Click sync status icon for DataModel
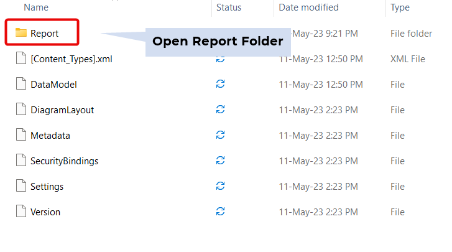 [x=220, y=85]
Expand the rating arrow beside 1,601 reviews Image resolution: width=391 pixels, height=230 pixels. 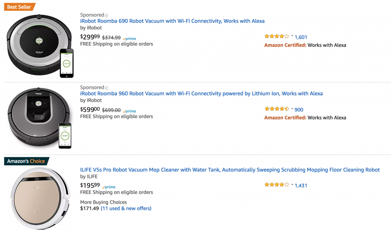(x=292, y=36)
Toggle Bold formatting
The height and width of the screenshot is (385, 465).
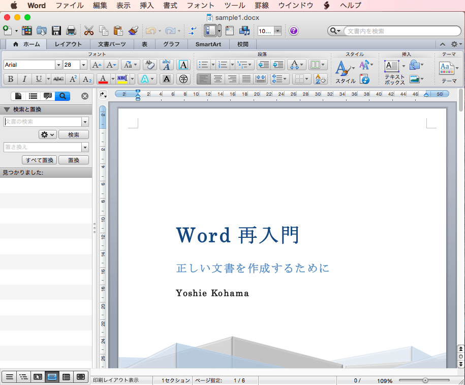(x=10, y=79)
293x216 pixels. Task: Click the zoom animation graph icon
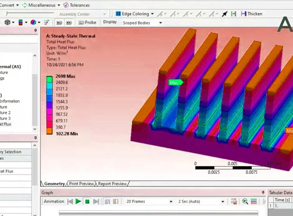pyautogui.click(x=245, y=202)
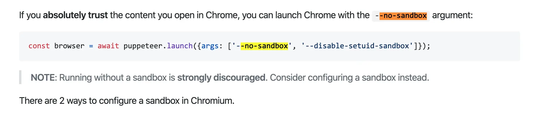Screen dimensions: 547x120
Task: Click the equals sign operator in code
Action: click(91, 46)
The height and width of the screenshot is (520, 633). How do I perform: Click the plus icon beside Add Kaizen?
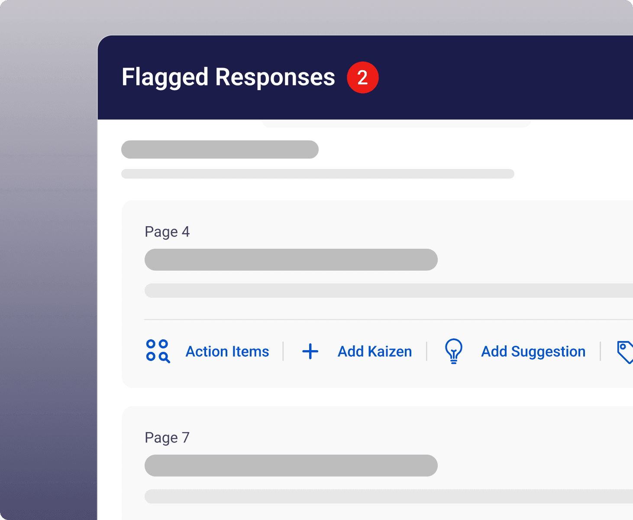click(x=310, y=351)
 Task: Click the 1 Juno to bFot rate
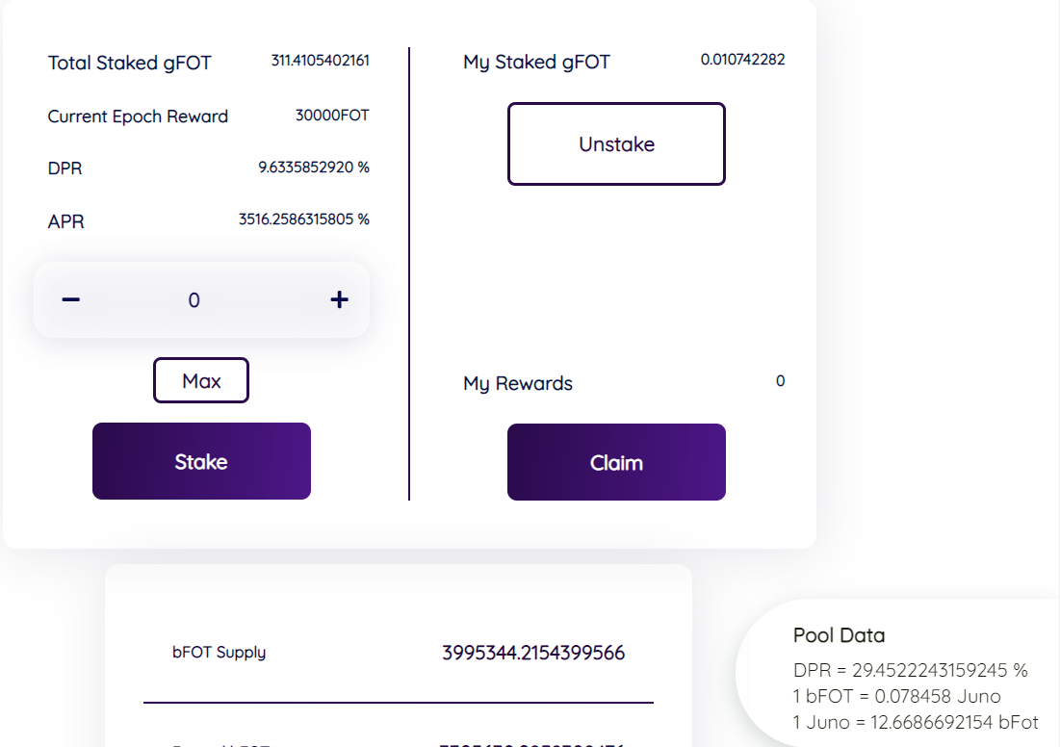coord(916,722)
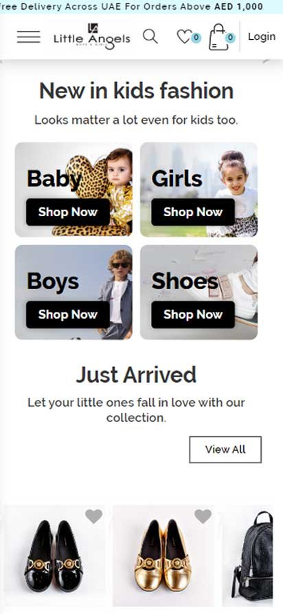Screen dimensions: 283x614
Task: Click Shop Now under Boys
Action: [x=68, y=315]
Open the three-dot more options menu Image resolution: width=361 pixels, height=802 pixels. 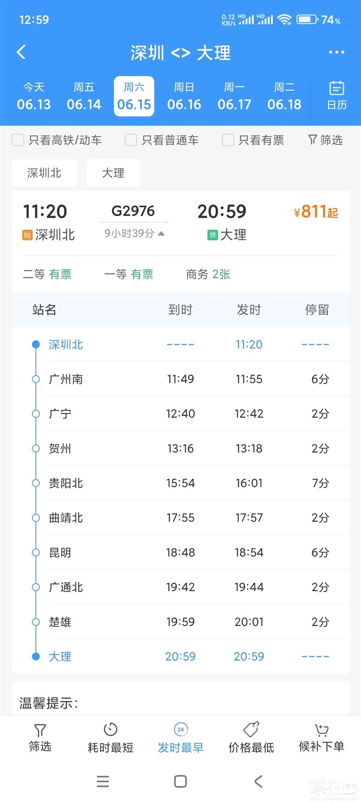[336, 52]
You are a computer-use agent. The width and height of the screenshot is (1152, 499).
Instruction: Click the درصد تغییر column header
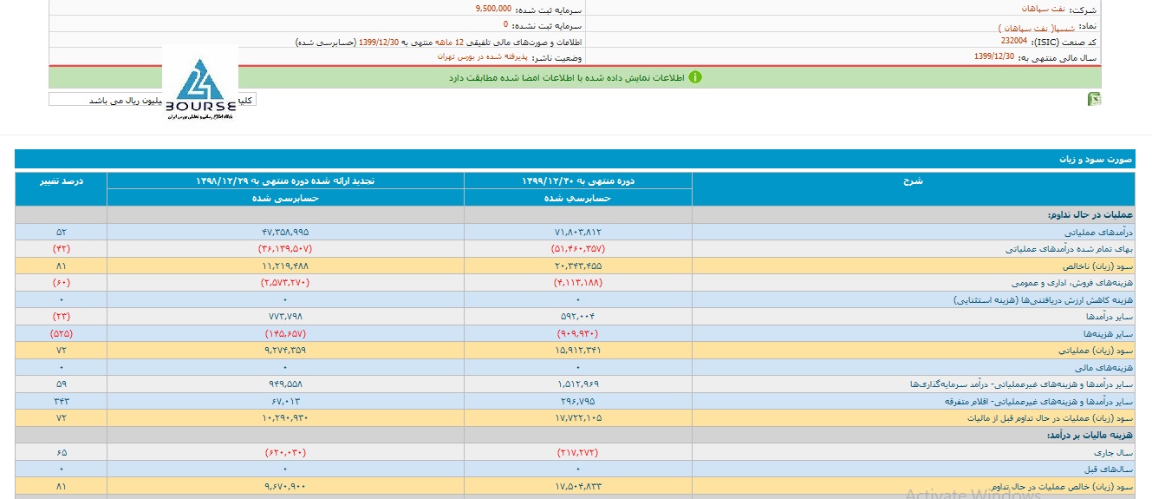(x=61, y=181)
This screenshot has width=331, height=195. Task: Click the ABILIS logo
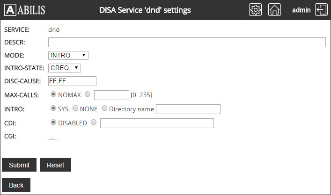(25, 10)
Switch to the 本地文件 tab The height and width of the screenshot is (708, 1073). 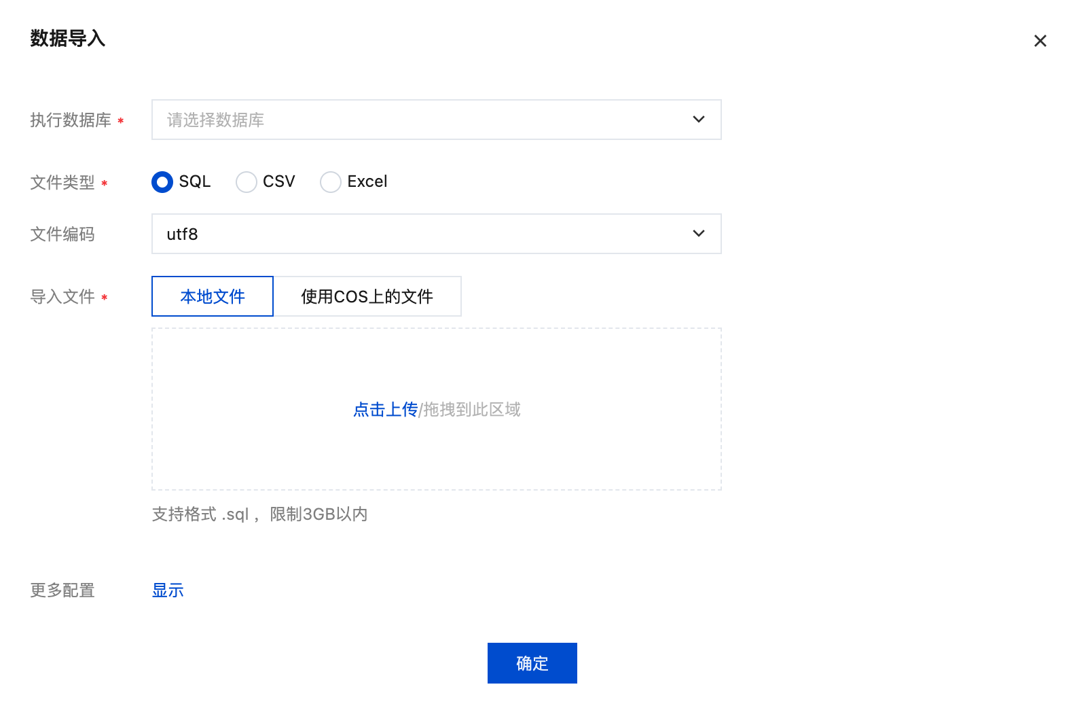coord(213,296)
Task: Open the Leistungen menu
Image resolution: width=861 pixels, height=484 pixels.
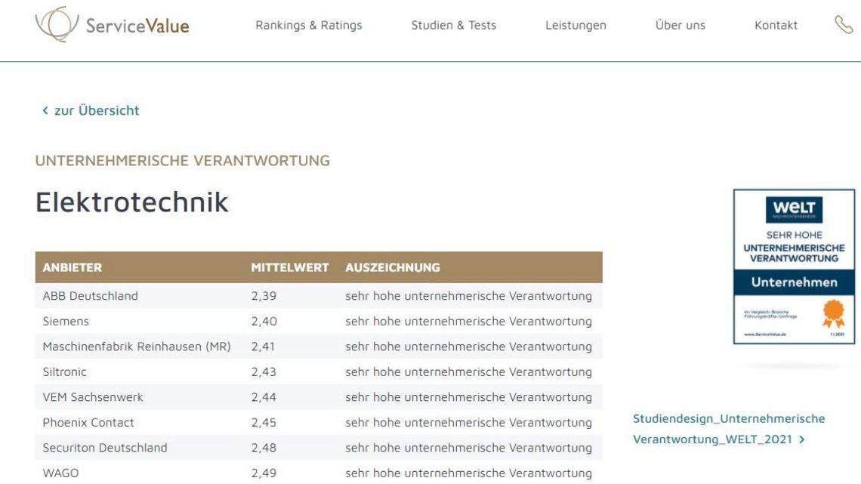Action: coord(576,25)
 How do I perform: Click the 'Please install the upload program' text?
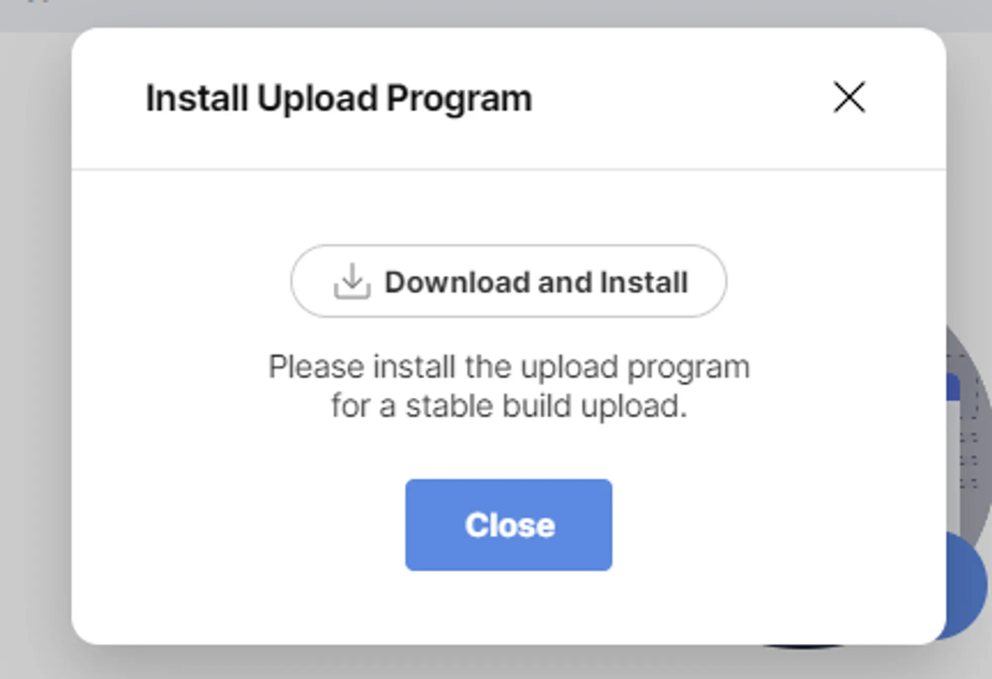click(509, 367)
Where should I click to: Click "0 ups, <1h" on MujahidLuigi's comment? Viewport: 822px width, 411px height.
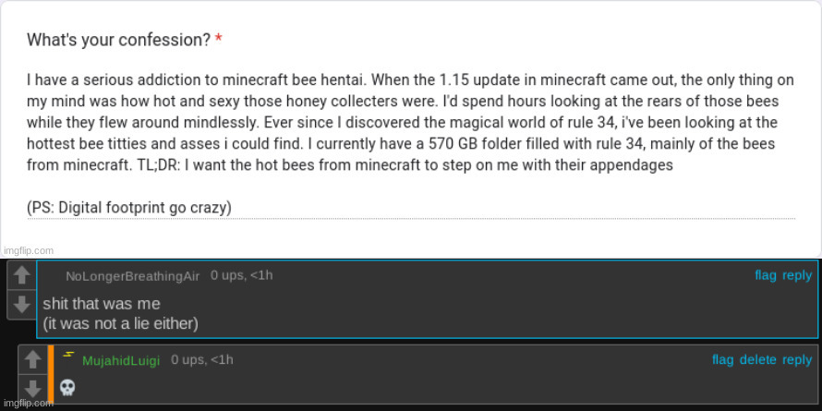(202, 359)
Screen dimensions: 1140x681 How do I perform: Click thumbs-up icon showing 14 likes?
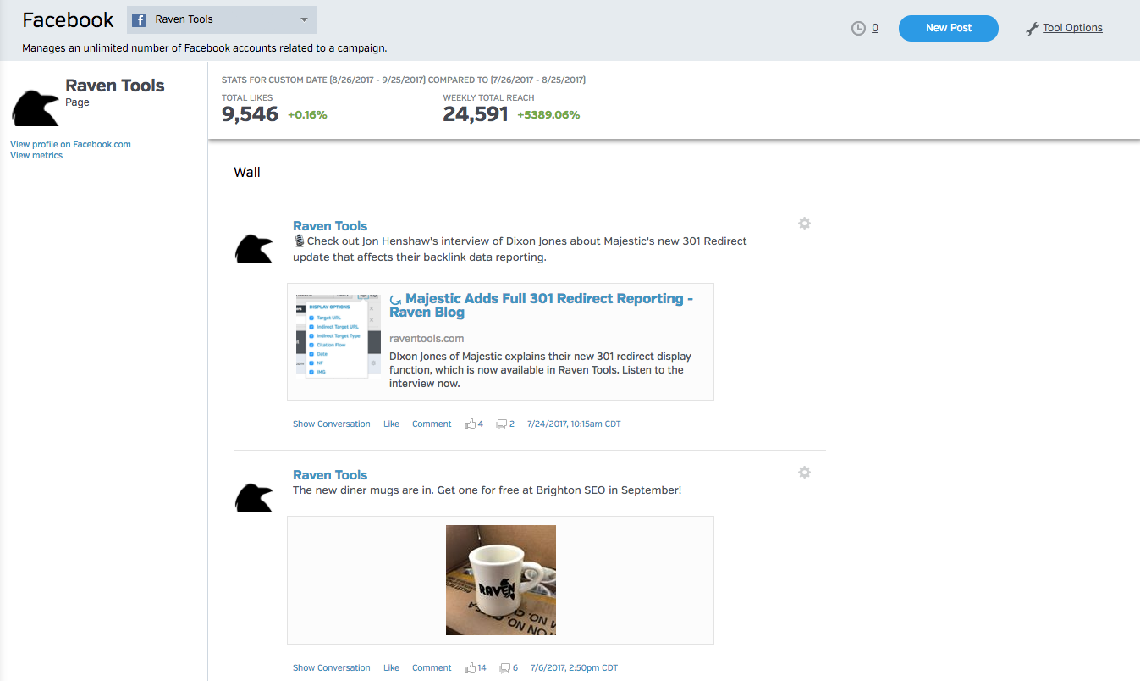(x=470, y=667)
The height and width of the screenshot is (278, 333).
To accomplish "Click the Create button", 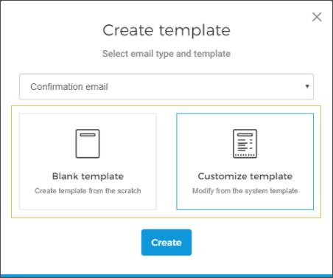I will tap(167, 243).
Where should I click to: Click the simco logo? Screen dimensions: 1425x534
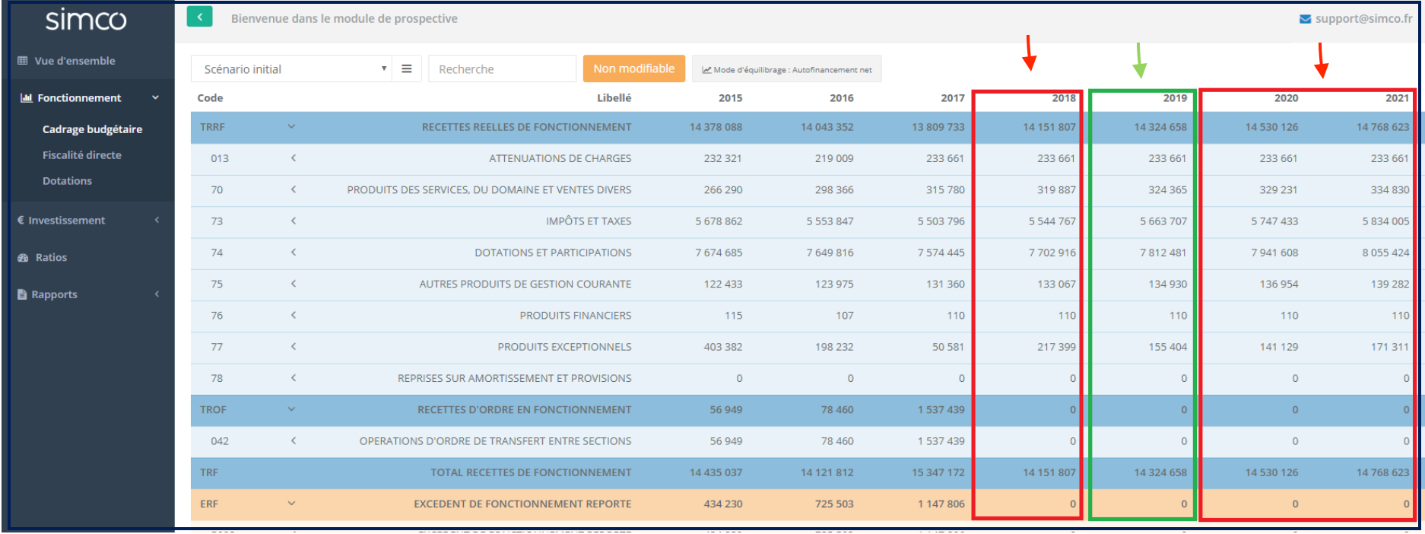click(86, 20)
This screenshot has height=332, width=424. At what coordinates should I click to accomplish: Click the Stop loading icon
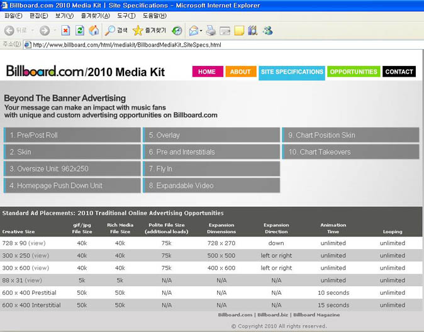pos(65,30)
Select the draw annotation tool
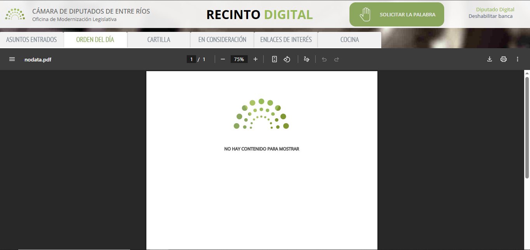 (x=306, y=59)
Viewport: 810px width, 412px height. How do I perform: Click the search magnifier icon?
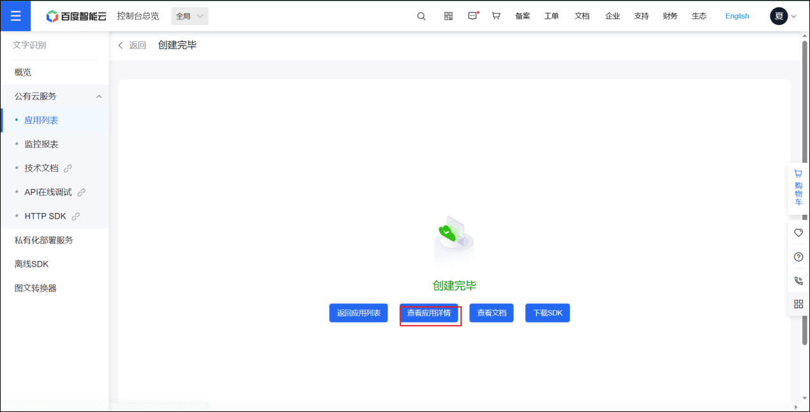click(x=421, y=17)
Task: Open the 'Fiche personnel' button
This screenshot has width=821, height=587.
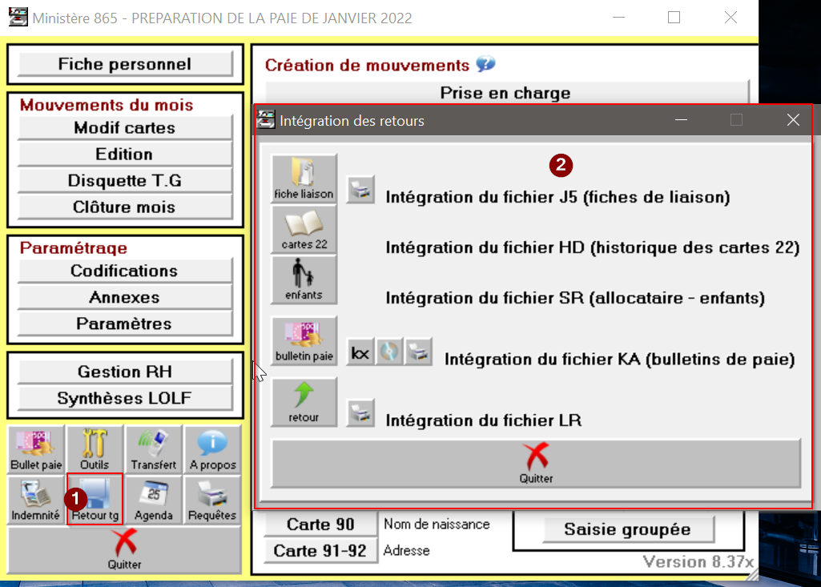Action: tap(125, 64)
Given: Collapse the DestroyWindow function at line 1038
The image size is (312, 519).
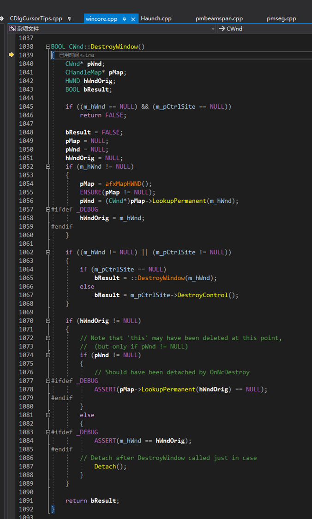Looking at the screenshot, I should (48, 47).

**EXERCISE DESCRIPTION:** With pictures excluded, the lines running from the one containing "Select the draw annotation tool" through the last line of the records above are to be restated exactly and in full.

**ANSWER TO THE EXERCISE:**
Select the draw annotation tool
 (x=306, y=59)
Viewport: 810px width, 412px height. How do I perform: Click the search magnifier icon?
click(x=421, y=17)
Task: Open the 'Fiche personnel' button
This screenshot has width=821, height=587.
Action: tap(125, 64)
Given: Collapse the DestroyWindow function at line 1038
The image size is (312, 519).
Looking at the screenshot, I should (48, 47).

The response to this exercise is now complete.